=== Document text ===
What is FERPA?
The Family Educational Rights and Privacy Act (FERPA) (20 U.S.C. § 1232g; 34 CFR Part 99) is a Federal law that protects the privacy of student education records. The law applies to all schools that receive funds under an applicable program of the U.S. Department of Education.
What are FERPA Education Records?
FERPA defines education records as “records that are: (1) directly related to a student; and (2) maintained by an educational agency or institution or by a party acting for the agency or institution” (20 U.S.C. §1232g (a)(4)(A); 34 CFR § 99.3). These records include, but are not limited to, transcripts, class lists, student course schedules, health records, student financial information, and student disciplinary records. It is important to note that any of these records maintained by a third party acting on behalf of a school or district are also considered education records.
How Does FERPA Protect the Disclosure of Student Information?
=== Extracted records ===
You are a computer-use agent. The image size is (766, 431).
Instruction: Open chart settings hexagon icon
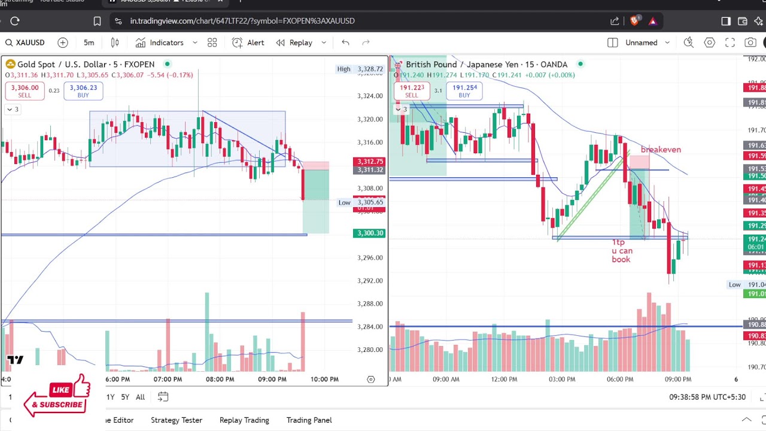(x=709, y=43)
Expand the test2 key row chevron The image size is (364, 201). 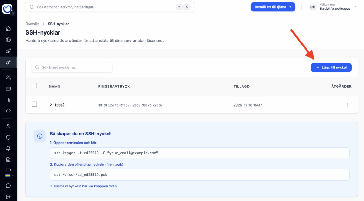click(51, 105)
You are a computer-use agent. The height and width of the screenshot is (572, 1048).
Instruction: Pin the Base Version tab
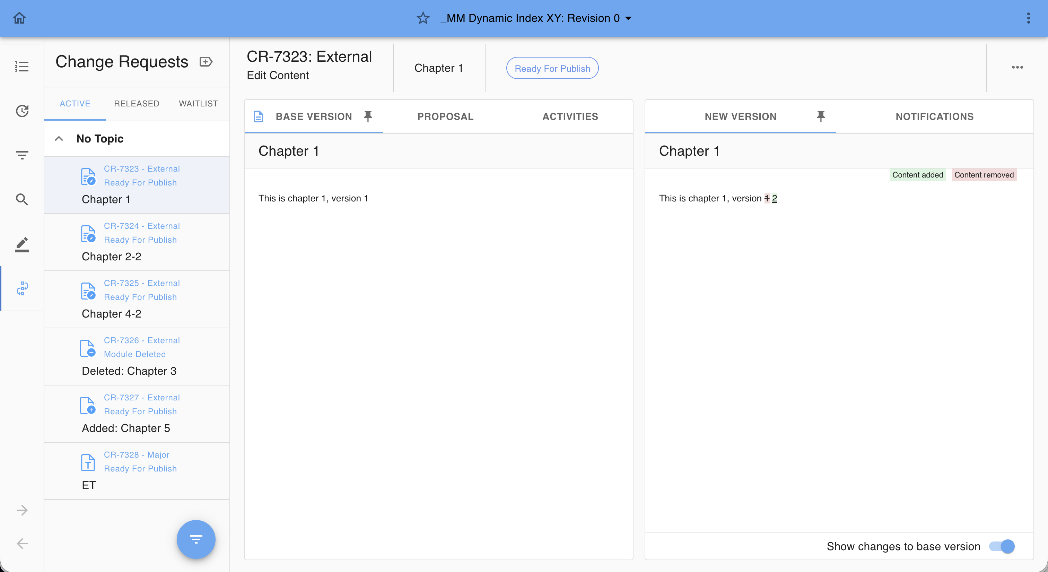pyautogui.click(x=368, y=116)
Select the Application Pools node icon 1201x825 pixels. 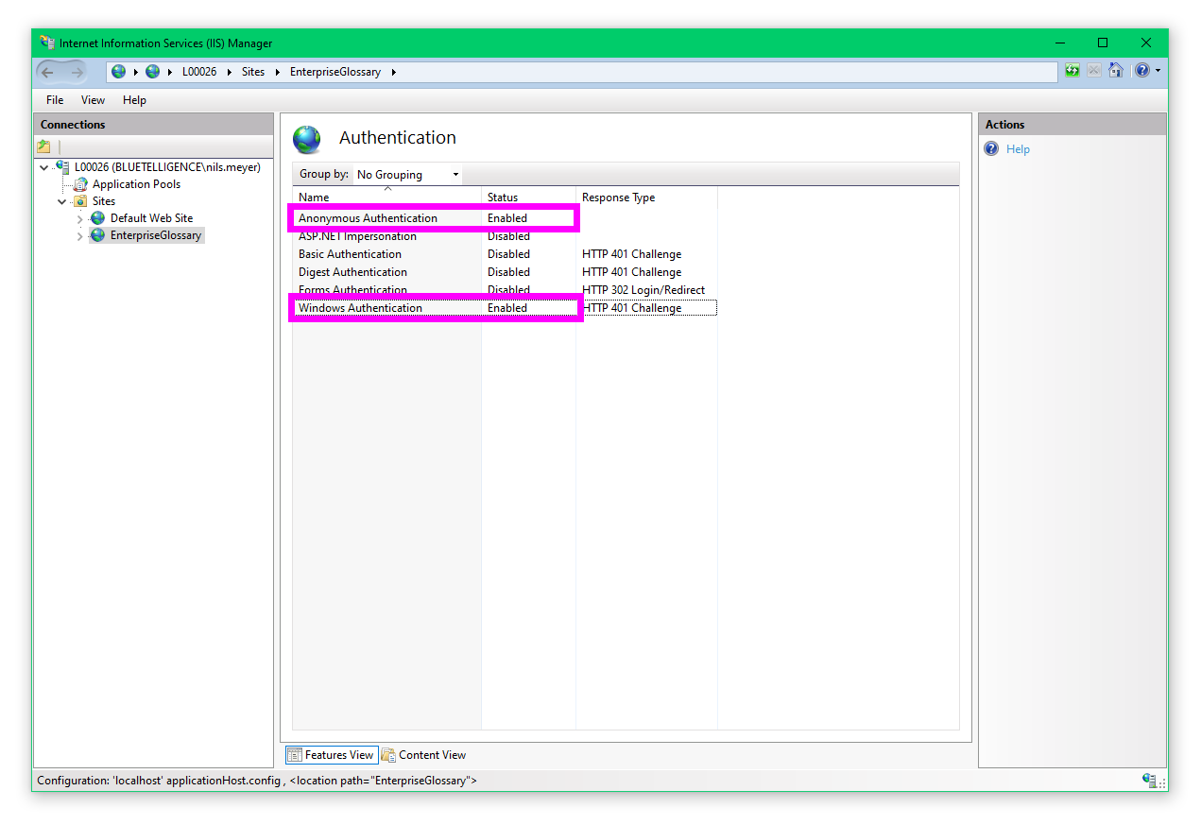click(x=80, y=184)
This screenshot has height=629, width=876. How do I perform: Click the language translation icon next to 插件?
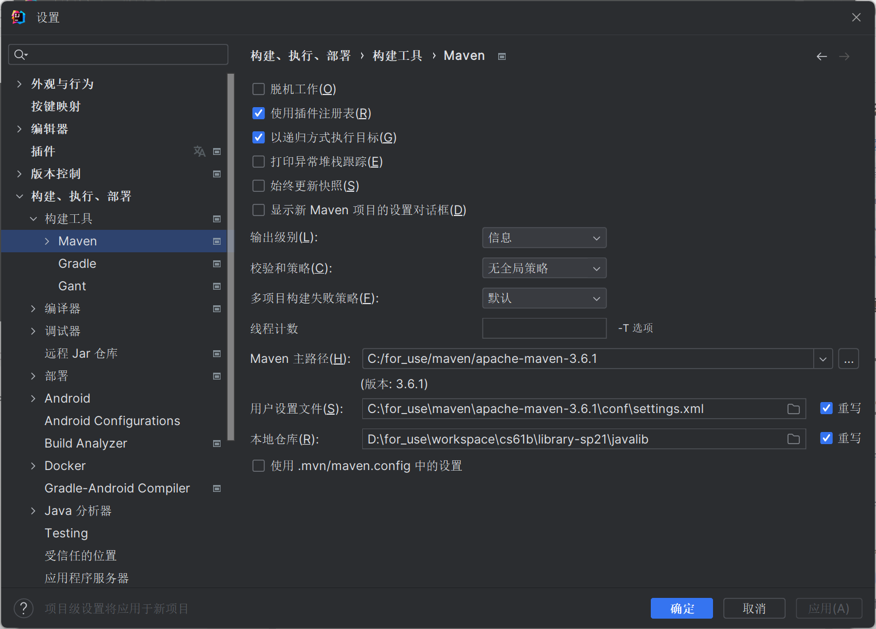coord(199,151)
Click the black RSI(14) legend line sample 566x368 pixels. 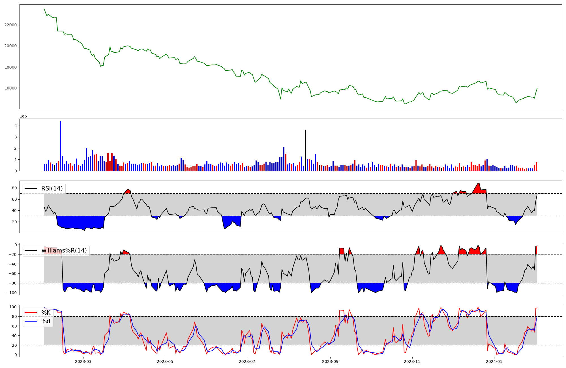[x=31, y=189]
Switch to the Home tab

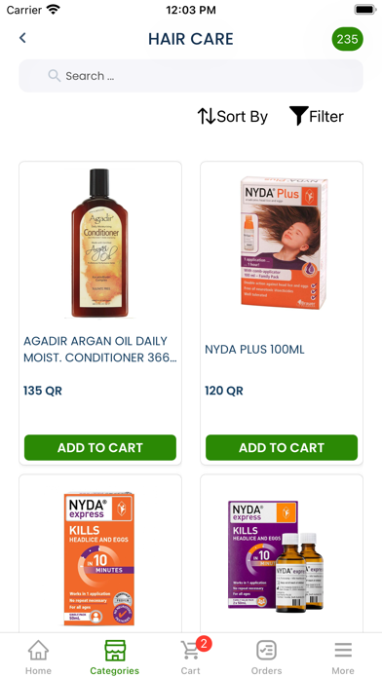tap(38, 658)
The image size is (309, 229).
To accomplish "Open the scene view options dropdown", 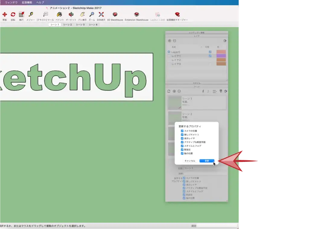I will point(215,91).
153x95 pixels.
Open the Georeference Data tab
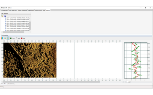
===
Your tasks:
• A. Which kinds of records does the FERPA overview list as included in education records? List all of them.
• B. Set down the FERPA overview word for word, from "The Family Educational" up to and including "considered education records.".

Replies:
• A.
- transcripts
- class lists
- student course schedules
- health records
- student financial information
- student disciplinary records

• B.
The Family Educational Rights and Privacy Act (FERPA) (20 U.S.C. § 1232g; 34 CFR Part 99) is a Federal law that protects the privacy of student education records. The law applies to all schools that receive funds under an applicable program of the U.S. Department of Education.
What are FERPA Education Records?
FERPA defines education records as “records that are: (1) directly related to a student; and (2) maintained by an educational agency or institution or by a party acting for the agency or institution” (20 U.S.C. §1232g (a)(4)(A); 34 CFR § 99.3). These records include, but are not limited to, transcripts, class lists, student course schedules, health records, student financial information, and student disciplinary records. It is important to note that any of these records maintained by a third party acting on behalf of a school or district are also considered education records.